DOCUMENT:

◆ ◆ ◆ ◆ ◆ ◆ ◆

Factual and Procedural Background
In 1989, Campbell agreed to sell certain unimproved real property in La Jolla to G. Milam Hall for $650,000. The parties contemplated Hall borrowing $450,000 from John M. Sachs to enable him to purchase the property and that Campbell would loan Hall the remainder of the purchase price. In order to induce other lenders to loan Hall funds to develop the property, Campbell and Hall entered into a subordination agreement by which Campbell agreed to subordinate its position as Hall’s secured creditor in favor of other lenders, conditioned upon such acquisition and development loans complying with certain terms regarding maturity and points charged. Sachs’s agreement to make the acquisition loan was conditioned on his note being secured by a first deed of trust. Scripps Bank handled the escrow for the real property transaction, which closed May 15, 1989. Scripps Bank informed the title company that Campbell’s deed of trust was a second trust deed and was to be recorded subject to the Sachs deed of trust. When the sale closed, the Sachs deed of trust, the Campbell deed of trust and the subordination agreement were recorded concurrently, with Campbell’s trust deed reciting it was “second and subsequent in lien to [the Sachs] deed of trust recorded concurrently herewith.” When Hall’s development plans failed, secured creditors foreclosed their security interests in the property, rendering Campbell a sold-out junior lienholder whose security interest in the property was destroyed when the sale produced insufficient proceeds to repay Campbell.
Campbell then sued Sachs for declaratory and injunctive relief to stop the foreclosure and to determine the priority between the two concurrently recorded purchase money deeds of trust.
(Campbell v. Sachs
(Super. Ct. San Diego County, 1991, No. 643725).) The trial court ruled the parties intended the Sachs trust deed to have priority over the Campbell trust deed and entered judgment accordingly. Campbell appealed.
(Campbell
v.

◆ ◆ ◆ ◆ ◆ ◆ ◆

SUPPLIED INFORMATION:

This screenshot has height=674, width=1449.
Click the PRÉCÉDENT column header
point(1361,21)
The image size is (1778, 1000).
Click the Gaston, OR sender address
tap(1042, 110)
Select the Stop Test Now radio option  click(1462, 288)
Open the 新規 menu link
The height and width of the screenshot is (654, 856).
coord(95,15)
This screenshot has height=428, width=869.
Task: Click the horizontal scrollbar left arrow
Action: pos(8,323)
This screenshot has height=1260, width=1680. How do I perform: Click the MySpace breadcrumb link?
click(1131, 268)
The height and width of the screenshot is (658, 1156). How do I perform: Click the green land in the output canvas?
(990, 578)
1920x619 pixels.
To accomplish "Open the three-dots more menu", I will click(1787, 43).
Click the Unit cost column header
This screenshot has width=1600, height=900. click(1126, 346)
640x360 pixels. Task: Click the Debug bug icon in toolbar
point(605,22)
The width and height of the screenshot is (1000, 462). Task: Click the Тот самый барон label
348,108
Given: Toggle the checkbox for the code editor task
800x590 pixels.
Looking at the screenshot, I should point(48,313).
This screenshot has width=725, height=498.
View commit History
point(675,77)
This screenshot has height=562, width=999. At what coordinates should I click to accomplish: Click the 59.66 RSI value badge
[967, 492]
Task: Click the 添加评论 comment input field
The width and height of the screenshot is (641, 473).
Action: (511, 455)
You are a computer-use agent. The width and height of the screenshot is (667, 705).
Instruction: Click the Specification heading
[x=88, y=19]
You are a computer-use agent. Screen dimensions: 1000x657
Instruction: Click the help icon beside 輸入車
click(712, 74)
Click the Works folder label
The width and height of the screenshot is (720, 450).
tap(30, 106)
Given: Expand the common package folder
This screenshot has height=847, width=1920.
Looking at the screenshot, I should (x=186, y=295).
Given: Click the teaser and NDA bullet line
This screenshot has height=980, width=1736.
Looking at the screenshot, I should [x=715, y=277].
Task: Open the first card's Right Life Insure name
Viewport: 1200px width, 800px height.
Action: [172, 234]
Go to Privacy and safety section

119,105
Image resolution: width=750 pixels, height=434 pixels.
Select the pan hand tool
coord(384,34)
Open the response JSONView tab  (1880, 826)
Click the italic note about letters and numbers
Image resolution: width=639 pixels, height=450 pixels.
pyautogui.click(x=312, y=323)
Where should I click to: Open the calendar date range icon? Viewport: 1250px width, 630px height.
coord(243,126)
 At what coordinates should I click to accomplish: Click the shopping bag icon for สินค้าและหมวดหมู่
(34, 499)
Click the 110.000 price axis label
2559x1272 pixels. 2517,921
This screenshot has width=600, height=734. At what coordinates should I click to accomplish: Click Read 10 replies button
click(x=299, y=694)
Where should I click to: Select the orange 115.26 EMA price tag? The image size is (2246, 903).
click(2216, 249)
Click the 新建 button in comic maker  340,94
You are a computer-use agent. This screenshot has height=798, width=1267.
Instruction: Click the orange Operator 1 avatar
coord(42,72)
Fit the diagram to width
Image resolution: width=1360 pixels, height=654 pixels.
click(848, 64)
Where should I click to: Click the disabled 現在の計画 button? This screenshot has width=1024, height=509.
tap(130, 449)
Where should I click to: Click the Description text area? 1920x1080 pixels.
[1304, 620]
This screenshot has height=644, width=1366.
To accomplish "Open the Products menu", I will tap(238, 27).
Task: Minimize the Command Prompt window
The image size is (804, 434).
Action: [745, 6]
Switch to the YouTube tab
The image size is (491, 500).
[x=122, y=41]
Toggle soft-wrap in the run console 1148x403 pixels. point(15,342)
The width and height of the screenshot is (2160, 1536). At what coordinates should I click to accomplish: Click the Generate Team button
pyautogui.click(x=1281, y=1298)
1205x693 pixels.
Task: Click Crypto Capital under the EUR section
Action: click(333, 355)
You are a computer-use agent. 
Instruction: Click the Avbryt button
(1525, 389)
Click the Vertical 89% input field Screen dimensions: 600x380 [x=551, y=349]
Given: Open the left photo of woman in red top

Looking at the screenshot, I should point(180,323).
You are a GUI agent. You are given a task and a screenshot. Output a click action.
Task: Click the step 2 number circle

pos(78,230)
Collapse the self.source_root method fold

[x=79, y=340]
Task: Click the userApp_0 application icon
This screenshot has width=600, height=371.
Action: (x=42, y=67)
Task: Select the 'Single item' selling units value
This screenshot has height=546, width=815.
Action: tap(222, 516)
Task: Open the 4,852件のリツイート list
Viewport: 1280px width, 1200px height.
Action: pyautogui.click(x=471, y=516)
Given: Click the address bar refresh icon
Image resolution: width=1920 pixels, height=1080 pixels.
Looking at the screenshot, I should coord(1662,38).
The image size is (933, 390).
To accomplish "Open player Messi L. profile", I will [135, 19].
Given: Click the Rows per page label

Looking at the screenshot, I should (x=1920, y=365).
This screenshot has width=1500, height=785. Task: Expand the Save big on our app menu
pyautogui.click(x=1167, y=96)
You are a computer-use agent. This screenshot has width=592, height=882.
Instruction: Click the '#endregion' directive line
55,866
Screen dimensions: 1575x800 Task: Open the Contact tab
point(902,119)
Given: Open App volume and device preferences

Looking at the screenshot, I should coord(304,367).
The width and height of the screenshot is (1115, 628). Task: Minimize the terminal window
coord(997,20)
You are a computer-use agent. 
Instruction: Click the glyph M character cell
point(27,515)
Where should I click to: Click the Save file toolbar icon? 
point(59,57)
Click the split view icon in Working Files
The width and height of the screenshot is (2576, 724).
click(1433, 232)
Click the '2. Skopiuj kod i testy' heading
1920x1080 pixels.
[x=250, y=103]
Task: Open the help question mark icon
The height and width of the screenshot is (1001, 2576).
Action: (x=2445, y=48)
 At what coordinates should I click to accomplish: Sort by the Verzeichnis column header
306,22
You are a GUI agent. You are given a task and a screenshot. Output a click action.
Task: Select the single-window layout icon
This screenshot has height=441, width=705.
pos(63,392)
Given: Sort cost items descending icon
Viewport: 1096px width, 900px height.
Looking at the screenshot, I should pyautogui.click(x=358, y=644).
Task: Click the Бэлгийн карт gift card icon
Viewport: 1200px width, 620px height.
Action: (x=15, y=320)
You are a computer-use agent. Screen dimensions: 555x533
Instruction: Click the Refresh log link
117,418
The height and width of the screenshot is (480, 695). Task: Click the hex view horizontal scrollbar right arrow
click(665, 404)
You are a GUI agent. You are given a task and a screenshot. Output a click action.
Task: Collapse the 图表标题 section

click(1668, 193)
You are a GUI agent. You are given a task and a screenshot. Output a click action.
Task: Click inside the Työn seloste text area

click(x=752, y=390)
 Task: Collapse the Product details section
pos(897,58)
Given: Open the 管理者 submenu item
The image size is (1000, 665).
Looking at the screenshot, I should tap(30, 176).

◆ ◆ ◆ ◆ ◆ ◆ ◆

LIST OF TASKS:
A) In one to three sentences, explain why, according to the La Jolla property background, Campbell and Hall entered into the subordination agreement.
B) Translate this sentence from the La Jolla property background into Spanish: "Campbell then sued Sachs for declaratory and injunctive relief to stop the foreclosure and to determine the priority between the two concurrently recorded purchase money deeds of trust."
C) Please pick up the background on the La Jolla property dispute from where it stops.

ANSWERS PROVIDED:
A) They entered into it to induce other lenders to loan Hall funds to develop the property. Under the agreement, Campbell subordinated its position as Hall's secured creditor to those lenders, on the condition that their acquisition and development loans met certain terms on maturity and points charged.

B) Luego, Campbell demandó a Sachs solicitando una sentencia declarativa y una medida cautelar para detener la ejecución hipotecaria y determinar la prelación entre las dos escrituras de fideicomiso de precio de compra inscritas simultáneamente.

C)
Sachs
(July 14, 1995, D018994) [nonpub. opn.].) On July 14, 1995, we affirmed the judgment, holding that substantial evidence supports the trial court’s factual determination Sachs’s trust deed was intended to be and was senior to Campbell’s trust deed.
On May 14, 1993, Campbell sued Scripps Bank for negligence and declaratory relief, alleging it had negligently caused the escrow to close with the loan terms not complying with the terms of the subordination agreement. Campbell’s first amended complaint for breach of contract and declaratory relief was dismissed without prejudice on May 5, 1994, abating the matter while the appeal in
Campbell
v.
Sachs, supra,
D018994, was pending. After our ruling in that case, the parties stipulated to set aside the dismissal and reopen the matter in October 1997. Scripps Bank then moved for summary judgment. In granting the motion, the trial court reasoned:
“[Scripps Bankj’s Motion for Summary Judgment is granted as [Campbell] is collaterally estopped from prosecution of this action. The Court of Appeal’s decision in Court of Appeal Case No. D018994 affirming the trial court’s finding that the intent of the parties was that the Sachs’ deed of trust was to be senior to'that held by [Campbell] irrespective of the Sachs’ deed of trust compliance with the subordination agreement as finally determined adversely to [Campbell] [and] that action is entitled to collateral estoppel effect and this action, as asserted by [Scripps Bank]. [Citations.]
“As this action is premised upon liability as a result of [Scripps Bank]’s alleged failure to insure the Sachs’ loan and deed of trust complied with the terms of the subordination agreement and/or recordation of the allegedly noncompliant Sachs’ loan and deed of trust is superior to that deed of trust held by [Campbell], Necessarily the application of collateral estoppel effect to the findings of inapplicability of the subordination agreement and of a filed intent of seniority to [be] afforded to the Sachs’ loan precludes this action.”
The trial court later awarded attorneys fees to Scripps Bank. Campbell timely appealed.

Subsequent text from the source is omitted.